Disruption of Friend of GATA 2 gene (FOG-2) by a de novo t(8;10) chromosomal translocation is associated with heart defects and gonadal dysgenesis

FOG-2 (Friend of Gata 2) is a transcriptional co-factor able to differentially regulate the expression of GATA-target genes in different promoter contexts. Mouse models evidenced that FOG-2 plays a role in congenital heart disease and normal testis development. In human, while FOG-2 mutations have been identified in sporadic cases of tetralogy of Fallot, no mutations are described to be associated with impaired gonadal function. We here describe a young boy with a balanced t(8;10)(q23.1;q21.1) translocation who was born with congenital secundum-type atrial septal defect and gonadal dysgenesis.

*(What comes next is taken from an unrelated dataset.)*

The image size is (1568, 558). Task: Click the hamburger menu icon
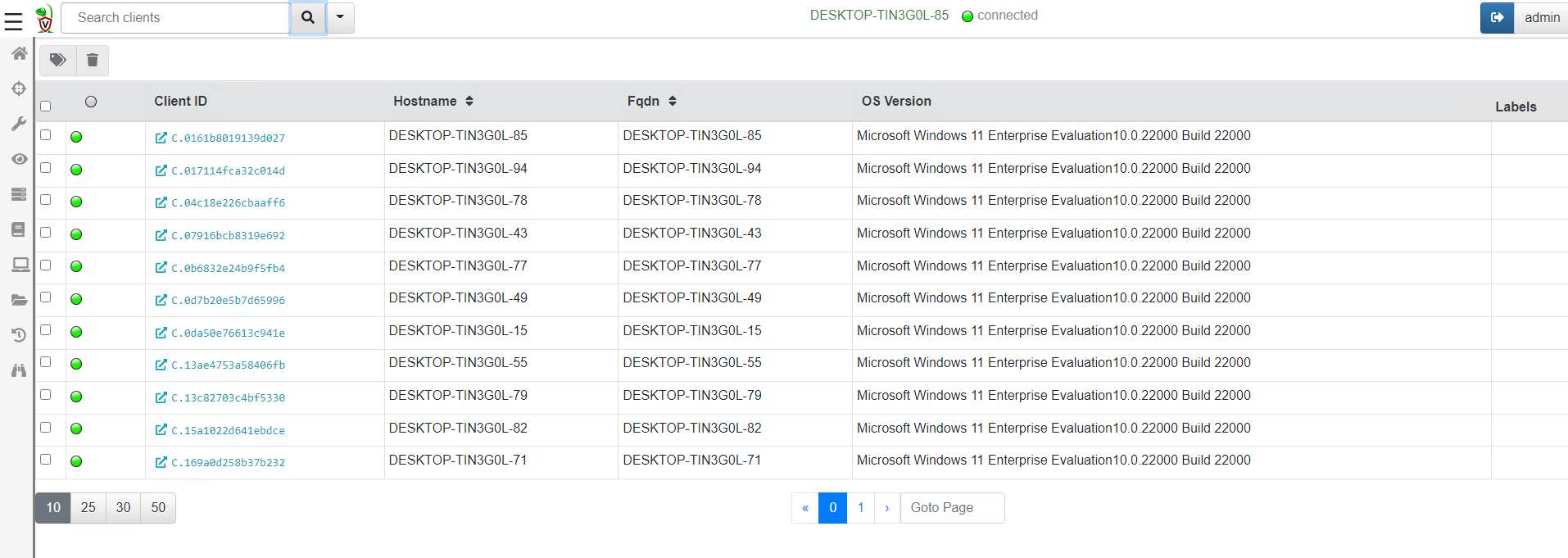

FISH mapped the chromosome 8 translocation breakpoint to within the IVS4 of the FOG-2 gene, whereas the chromosome 10 breakpoint was found to lie in a desert gene region. Quantitative analysis of FOG-2 expression revealed the presence of a truncated transcript, but there was no detectable change in the expression of the genes flanking the 10q breakpoint, thus making it possible to assign the observed clinical phenotype to altered FOG2 expression. Genetic and clinical analyses provide insights into the signalling pathways by which FOG-2 affects not only cardiac development but also gonadal function and its preservation.